L’Afrique du Sud a condamné l’escalade de la violence au Soudan, appelant à un cessez-le-feu immédiat, à un accès humanitaire sans restriction et à un processus de paix mené par le Soudan pour mettre fin à cette guerre civile dévastatrice.
Dans un communiqué publié dimanche par l’Afrique du Sud, le Département des relations internationales et de la coopération (DIRCO) a exprimé sa vive inquiétude face à la détérioration de la situation, en particulier la récente attaque contre El Fasher, la capitale du Darfour-Nord, assiégée depuis plus de 500 jours.
Selon des sources médicales, des tirs d’artillerie lourde ont touché des zones densément peuplées, notamment le marché central et Awlad al-Reef, tuant au moins 24 civils et en blessant 55 autres.
« L’Afrique du Sud réitère son appel à la fin immédiate du conflit et à la reprise de négociations sincères et sincères pour y mettre fin », a déclaré le DIRCO.
Ajoutant : « Ce conflit prolongé constitue une grave menace pour la stabilité et la prospérité économique du Soudan et de la région dans son ensemble, car ses répercussions, notamment la crise humanitaire et la crise des réfugiés, se sont aggravées ».
Le conflit, qui a éclaté en avril 2023 entre les forces armées soudanaises et les Forces de soutien rapide paramilitaires, a fait plus de 40 000 morts et déplacé près de 13 millions de personnes.

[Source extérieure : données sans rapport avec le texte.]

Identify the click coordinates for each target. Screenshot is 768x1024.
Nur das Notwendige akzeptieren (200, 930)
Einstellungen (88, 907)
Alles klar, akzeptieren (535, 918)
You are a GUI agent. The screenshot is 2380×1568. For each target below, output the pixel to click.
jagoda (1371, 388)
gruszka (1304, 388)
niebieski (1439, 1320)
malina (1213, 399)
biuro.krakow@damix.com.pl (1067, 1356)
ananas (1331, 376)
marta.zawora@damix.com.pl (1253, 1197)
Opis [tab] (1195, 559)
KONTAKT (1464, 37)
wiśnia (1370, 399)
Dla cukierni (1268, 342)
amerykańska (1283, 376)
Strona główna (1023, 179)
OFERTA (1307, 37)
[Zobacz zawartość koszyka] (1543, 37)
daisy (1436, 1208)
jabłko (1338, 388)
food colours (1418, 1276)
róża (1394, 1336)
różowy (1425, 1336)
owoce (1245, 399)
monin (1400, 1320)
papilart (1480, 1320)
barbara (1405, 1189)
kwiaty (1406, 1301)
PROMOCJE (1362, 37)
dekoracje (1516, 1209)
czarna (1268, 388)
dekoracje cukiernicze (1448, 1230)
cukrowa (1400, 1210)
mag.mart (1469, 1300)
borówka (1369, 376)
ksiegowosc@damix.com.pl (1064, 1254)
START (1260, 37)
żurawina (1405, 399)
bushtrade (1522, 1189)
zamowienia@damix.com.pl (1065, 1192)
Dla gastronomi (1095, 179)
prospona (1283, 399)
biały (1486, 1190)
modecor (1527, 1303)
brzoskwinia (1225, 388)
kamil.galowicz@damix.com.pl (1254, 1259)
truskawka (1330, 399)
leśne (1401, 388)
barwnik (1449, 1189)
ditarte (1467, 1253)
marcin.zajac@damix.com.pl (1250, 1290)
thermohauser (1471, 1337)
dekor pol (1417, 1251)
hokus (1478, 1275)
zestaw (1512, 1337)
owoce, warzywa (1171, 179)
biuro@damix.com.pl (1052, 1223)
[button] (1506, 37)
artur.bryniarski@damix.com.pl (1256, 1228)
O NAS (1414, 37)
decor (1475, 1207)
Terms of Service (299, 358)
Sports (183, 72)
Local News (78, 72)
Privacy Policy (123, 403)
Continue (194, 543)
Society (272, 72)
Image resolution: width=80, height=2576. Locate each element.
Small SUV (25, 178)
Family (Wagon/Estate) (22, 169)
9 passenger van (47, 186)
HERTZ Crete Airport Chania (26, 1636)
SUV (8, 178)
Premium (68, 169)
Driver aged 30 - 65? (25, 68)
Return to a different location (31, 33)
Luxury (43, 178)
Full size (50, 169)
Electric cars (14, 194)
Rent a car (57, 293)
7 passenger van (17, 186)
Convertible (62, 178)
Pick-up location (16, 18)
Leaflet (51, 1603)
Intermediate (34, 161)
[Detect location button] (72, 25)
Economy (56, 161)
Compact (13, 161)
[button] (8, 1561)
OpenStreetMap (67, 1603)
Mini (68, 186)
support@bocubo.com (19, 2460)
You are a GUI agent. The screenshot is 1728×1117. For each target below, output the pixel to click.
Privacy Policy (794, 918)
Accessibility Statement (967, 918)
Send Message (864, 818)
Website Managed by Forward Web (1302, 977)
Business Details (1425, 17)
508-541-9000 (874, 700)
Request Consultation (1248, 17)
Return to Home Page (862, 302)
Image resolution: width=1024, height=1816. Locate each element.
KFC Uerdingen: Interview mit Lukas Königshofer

El Fasher reste la dernière grande ville du Darfour sous contrôle gouvernemental et est devenue un foyer d’atrocités, notamment d’exécutions sommaires, de famine et de bombardements aveugles.
L’Afrique du Sud a souligné qu’il ne pouvait y avoir de solution militaire à la crise et a exhorté toutes les parties à respecter le droit international humanitaire.
Elle a appelé à un accès immédiat pour acheminer de la nourriture, de l’aide médicale et une protection aux civils pris au piège dans les zones de conflit, notamment à El Fasher, où plus de 260 000 personnes, dont 130 000 enfants, restent privées d’assistance.
« On ne saurait trop insister sur l’urgence de mettre fin à ce conflit où des violations aveugles des droits humains sont commises quotidiennement», ajoute-t-il.
Le président Cyril Ramaphosa a toujours plaidé en faveur du dialogue et a collaboré avec les parties prenantes soudanaises pour encourager la reprise des négociations.
L’Afrique du Sud a réaffirmé son soutien aux efforts de médiation menés par l’Envoyé personnel du Secrétaire général des Nations Unies, Ramtane Lamamra, l’Union africaine et l’Autorité intergouvernementale pour le développement.